Reputations

Published in 20th-century / Contemporary History, Issue 4 (Jul/Aug 2005), News, News, Volume 13

One of the successes of last year’s ‘Contesting History’ course in Trinity College (sponsored by History Ireland and running on Monday evenings for eighteen weeks from October 2004) was not just the debates that were stimulated on the night but also the homage that is being paid to it in an upcoming RTÉ Radio series, Reputations. RTÉ broadcaster Myles Dungan (Rattlebag, Mon.–Fri. 2.45pm, Radio 1) was a frequent attender and loved the format of ‘Contesting History’ so much (two guest lecturers taking opposing viewpoints on controversial areas of Irish history) that he candidly admits to having stolen it for his Reputations series. The idea here is that two historians take up opposing views on half a dozen of the most controversial figures in Irish history—Pearse, Parnell, O’Connell, Tone, Hugh O’Neill and Dermot McMurrough.
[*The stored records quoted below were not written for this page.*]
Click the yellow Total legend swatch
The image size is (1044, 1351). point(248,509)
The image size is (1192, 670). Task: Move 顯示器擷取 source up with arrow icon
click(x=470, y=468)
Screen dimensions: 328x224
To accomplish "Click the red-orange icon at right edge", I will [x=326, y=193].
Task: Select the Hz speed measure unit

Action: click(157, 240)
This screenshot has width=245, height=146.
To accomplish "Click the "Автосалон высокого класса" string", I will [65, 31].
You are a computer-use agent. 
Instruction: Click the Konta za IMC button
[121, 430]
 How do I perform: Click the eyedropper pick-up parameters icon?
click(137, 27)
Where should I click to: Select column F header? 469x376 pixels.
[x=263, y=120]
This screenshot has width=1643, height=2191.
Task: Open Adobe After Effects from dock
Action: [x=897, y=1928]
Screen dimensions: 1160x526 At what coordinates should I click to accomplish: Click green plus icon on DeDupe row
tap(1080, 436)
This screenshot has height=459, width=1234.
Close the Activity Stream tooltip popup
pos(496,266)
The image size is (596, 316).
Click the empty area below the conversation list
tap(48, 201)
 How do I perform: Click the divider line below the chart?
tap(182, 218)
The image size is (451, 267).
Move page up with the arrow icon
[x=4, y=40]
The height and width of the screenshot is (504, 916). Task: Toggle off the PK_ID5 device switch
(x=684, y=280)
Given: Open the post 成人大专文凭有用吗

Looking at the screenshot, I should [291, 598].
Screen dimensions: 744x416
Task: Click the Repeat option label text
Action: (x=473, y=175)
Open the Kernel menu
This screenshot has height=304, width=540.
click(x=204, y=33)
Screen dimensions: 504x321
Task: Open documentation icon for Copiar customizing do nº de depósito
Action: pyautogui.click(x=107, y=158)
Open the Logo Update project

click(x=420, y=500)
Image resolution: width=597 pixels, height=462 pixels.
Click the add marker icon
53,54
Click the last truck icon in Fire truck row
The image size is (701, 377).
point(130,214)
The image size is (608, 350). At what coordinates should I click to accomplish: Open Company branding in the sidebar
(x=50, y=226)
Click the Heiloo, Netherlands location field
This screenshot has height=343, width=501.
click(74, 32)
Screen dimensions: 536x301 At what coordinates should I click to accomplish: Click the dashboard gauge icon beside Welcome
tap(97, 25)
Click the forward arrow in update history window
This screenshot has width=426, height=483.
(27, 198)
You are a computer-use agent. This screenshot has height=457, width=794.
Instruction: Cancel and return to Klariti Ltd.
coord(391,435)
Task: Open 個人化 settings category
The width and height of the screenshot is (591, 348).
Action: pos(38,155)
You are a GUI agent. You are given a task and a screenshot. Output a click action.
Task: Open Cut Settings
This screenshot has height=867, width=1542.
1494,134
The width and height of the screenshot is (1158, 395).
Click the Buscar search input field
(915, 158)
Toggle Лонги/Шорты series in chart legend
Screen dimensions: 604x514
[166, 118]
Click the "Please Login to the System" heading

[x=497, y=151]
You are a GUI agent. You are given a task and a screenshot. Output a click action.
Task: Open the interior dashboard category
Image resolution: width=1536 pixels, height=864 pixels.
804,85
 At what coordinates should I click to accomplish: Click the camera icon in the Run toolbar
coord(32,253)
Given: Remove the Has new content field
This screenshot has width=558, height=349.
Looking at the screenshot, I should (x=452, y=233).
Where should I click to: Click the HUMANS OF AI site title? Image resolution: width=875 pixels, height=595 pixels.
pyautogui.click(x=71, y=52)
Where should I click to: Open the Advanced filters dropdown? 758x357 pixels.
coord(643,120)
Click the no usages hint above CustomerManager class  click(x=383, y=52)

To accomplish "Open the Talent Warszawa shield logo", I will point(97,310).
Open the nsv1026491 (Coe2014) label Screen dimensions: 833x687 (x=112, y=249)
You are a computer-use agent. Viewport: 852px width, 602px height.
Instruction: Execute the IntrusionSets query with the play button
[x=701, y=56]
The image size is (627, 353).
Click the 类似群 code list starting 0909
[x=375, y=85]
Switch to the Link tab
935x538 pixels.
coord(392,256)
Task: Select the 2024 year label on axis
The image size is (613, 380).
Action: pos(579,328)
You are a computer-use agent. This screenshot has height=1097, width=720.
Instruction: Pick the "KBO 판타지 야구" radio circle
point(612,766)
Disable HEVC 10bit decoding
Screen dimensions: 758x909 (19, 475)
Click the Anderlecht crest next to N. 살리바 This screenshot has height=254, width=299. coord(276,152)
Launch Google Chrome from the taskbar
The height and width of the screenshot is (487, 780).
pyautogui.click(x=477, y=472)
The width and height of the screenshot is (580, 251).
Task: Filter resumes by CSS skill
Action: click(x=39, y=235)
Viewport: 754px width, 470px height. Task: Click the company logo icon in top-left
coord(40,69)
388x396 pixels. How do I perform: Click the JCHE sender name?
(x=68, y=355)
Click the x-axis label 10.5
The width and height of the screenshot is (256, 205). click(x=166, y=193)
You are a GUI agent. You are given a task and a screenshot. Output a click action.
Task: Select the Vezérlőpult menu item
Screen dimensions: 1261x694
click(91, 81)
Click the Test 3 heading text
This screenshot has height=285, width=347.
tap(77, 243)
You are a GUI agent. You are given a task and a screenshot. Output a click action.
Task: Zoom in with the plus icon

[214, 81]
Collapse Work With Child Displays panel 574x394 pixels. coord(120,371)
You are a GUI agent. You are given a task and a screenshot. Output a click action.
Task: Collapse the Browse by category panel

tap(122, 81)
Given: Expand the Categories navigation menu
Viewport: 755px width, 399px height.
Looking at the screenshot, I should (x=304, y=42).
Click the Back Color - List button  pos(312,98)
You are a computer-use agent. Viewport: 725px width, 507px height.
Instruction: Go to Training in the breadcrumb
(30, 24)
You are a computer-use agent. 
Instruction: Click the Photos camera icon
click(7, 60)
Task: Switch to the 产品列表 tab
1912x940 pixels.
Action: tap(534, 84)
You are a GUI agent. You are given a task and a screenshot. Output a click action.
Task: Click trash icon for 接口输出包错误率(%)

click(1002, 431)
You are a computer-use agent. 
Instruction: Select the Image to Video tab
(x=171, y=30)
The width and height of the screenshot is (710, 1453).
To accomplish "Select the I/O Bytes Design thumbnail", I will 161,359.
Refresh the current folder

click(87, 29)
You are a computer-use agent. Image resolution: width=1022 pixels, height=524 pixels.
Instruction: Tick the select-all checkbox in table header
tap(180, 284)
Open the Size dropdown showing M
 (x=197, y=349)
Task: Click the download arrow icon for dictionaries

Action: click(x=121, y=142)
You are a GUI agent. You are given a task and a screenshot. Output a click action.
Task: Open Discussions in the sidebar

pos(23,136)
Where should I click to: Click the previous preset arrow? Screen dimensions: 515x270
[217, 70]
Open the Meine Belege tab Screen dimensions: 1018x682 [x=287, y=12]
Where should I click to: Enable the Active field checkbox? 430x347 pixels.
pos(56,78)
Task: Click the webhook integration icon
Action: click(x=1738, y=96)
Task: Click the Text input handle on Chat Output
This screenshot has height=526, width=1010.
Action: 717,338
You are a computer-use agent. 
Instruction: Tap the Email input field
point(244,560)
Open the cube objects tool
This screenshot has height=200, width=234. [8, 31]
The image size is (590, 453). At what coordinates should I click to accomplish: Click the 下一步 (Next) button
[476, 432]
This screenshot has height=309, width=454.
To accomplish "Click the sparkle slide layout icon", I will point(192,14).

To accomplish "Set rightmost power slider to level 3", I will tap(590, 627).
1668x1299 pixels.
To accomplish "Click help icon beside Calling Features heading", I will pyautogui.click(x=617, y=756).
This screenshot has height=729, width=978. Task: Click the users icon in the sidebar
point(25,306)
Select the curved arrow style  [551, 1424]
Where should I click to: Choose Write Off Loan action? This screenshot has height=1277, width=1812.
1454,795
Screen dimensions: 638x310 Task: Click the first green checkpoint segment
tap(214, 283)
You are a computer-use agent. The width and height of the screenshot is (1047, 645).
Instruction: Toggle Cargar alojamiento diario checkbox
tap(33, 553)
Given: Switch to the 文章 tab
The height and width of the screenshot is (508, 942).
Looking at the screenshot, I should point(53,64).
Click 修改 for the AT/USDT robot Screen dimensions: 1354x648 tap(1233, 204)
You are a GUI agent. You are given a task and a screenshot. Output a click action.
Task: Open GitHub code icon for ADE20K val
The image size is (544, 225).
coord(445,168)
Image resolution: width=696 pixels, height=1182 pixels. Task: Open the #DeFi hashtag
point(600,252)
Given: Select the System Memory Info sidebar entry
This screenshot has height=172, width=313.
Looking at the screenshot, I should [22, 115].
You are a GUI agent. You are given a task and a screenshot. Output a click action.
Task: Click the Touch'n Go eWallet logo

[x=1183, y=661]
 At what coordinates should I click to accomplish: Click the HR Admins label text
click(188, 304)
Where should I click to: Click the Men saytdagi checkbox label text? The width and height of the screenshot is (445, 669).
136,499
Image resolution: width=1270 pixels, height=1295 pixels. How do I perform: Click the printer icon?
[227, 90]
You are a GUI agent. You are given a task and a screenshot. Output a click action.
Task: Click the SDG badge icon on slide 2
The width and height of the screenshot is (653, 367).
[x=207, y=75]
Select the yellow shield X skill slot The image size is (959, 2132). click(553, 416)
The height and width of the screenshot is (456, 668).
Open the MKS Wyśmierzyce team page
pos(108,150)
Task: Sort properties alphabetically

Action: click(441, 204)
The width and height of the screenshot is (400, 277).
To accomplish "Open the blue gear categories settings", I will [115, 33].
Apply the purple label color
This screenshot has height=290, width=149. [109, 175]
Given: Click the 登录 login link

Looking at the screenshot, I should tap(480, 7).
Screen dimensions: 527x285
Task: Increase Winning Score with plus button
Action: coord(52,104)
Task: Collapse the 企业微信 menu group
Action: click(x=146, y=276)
They act, in effect, as prosecution and defence counsel for their particular ‘client’.
In the first programme Ruth Dudley Edwards, biographer of Patrick Pearse, and Senator Martin Mansergh, former government adviser, get to grips with the reputation of the 1916 leader. Roy Foster and Paul Bew tackle Charles Stewart Parnell. The reputation of Daniel O’Connell is questioned by Tom Bartlett and defended by Kevin Whelan. Tom Dunne and Patrick Geoghegan (one of the two convenors of the ‘Contesting History’ series) do battle over Wolfe Tone. Ciarán Brady (the other convenor) and Tadhg Ó Hannracháin discuss the merits and demerits of Hugh O’Neill, while Elva Johnston and Edel Bhreathnach feature in the final programme on Dermot McMurrough.

The series will be broadcast from 26 July on Tuesdays at 11.00am on RTÉ Radio 1.